PROMPT: Reproduce the material below, starting at the line that contains "Viewport: 1366px width, 725px height." and ending at the line that contains "pos(691,118)", with both of those lines included. Leave the pictures out of your answer.

SUPPLIED DATA:
--- Start ---

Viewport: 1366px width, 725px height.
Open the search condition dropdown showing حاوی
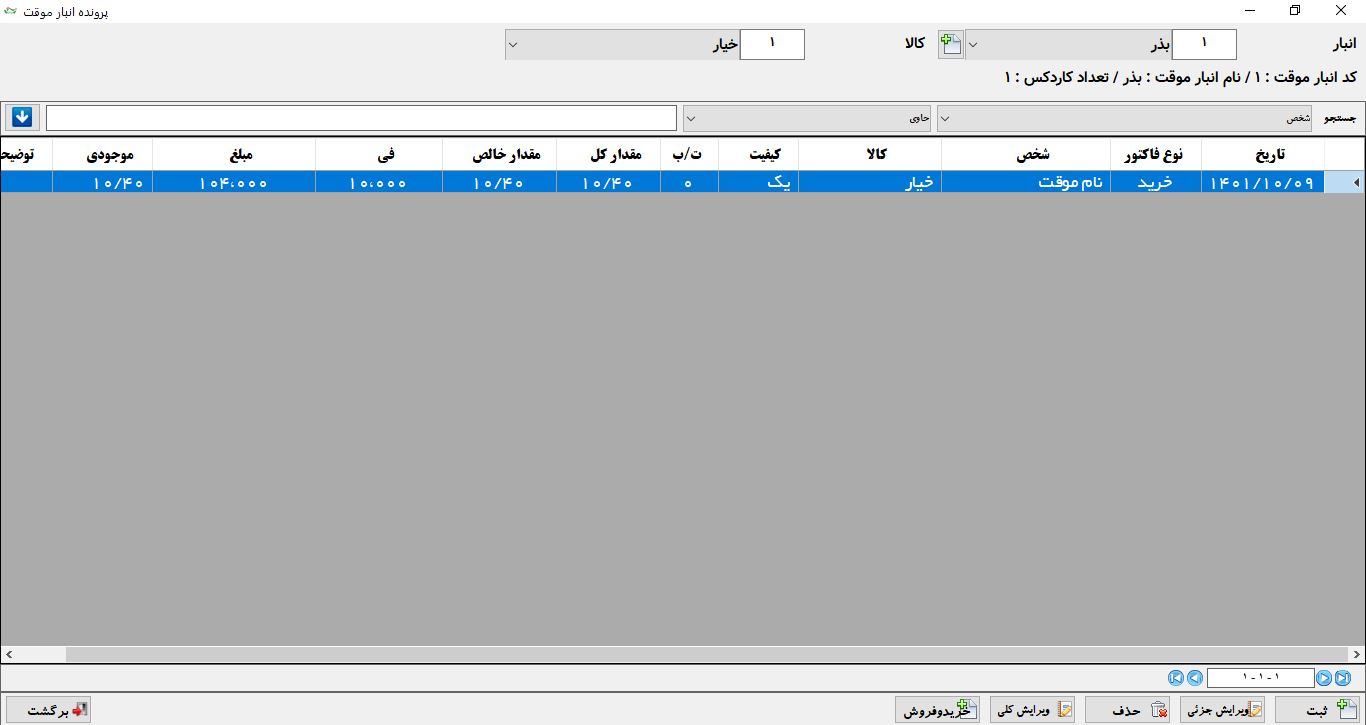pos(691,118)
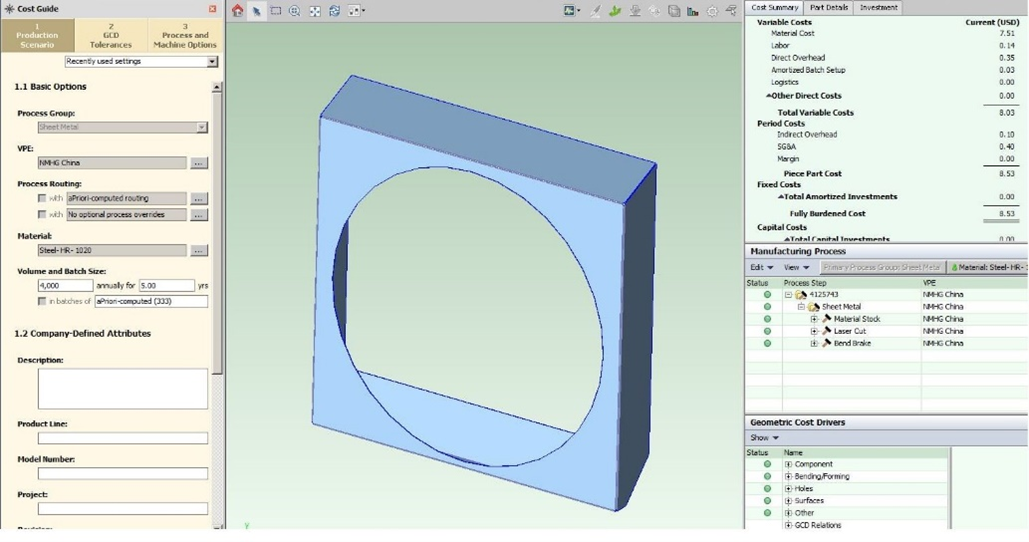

--- End ---
--- Start ---

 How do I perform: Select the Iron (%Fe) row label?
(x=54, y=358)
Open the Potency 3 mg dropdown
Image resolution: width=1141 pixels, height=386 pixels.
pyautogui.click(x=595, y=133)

--- End ---

COMPLETED TASK:
Viewport: 1366px width, 725px height.
Open the search condition dropdown showing حاوی
pos(691,118)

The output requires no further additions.